美容整形外科の治療、手術には、緊急性がありません。ここが、通常の病気治療とは決定的に異なります。緊急性はないのですけれども、ご本人にとっては極めて深刻かつ、緊急に「感じられ」ます。しかし、医師は専門家であり、その治療、その手術に緊急性がないことを「理解して」います。したがって、ご本人に対し、手術治療の利害得失について、時間をかけて、具体的に懇切丁寧に説明し、理解度を確認しながら、熟考を促す必要がある。
しかし美容整形外科の先生も、手術、治療によって生計を立てているわけですから、本音では「即決してほしい」とお考えになることもある。そこに、お客様との間に不幸な食い違いが生まれ、紛争が発生する契機があります。そして一度対立が発生すると激化するのが、この種の事件の特徴です。今まで信じていた医師の言動一つ一つが疑わしくなり、「あれはこういう意味だったのではないか」「こうだったのではないか」と、どんどん悪い方向に患者さんは考えがちになるからです。病院側は、利害得失について書面と口頭、両方で、特に丁寧に説明するべきでしょう。
しかし我が身を振り返れば、これは、全くそのとおり法律事務所にも当てはまることです。
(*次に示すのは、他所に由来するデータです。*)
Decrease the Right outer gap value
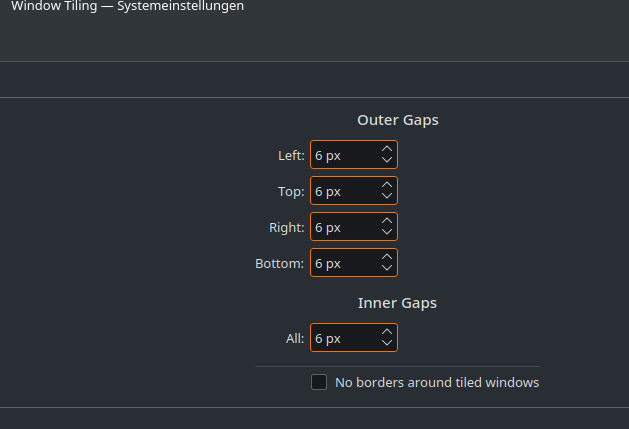This screenshot has width=629, height=429. click(387, 232)
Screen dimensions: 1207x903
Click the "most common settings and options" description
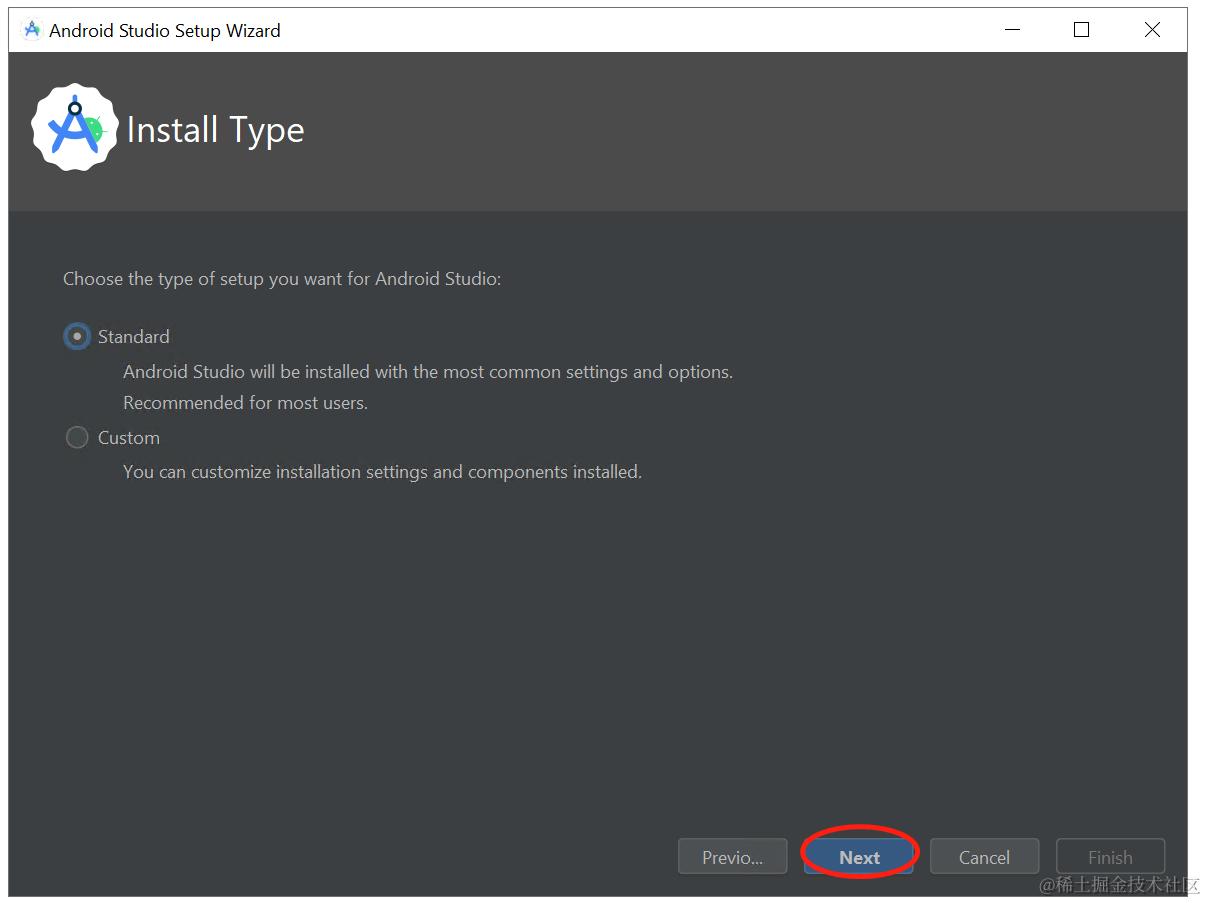[428, 372]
専門家である以上、専門家ではない皆さまに判り易く、丁寧に現状と取り得る手段、今後の見通しをご説明していき、可能な限り、誤解が生じないように努力していく。お客様にはわからない、理解できない事柄であることを当然の前提で、できる限りそのお客様の目線に近づいた説明をして納得をいただいていく。それが専門家としての責務です。お客様にしっかりご信頼頂いたうえで事件を処理していくことを、常におころ掛けてまいります。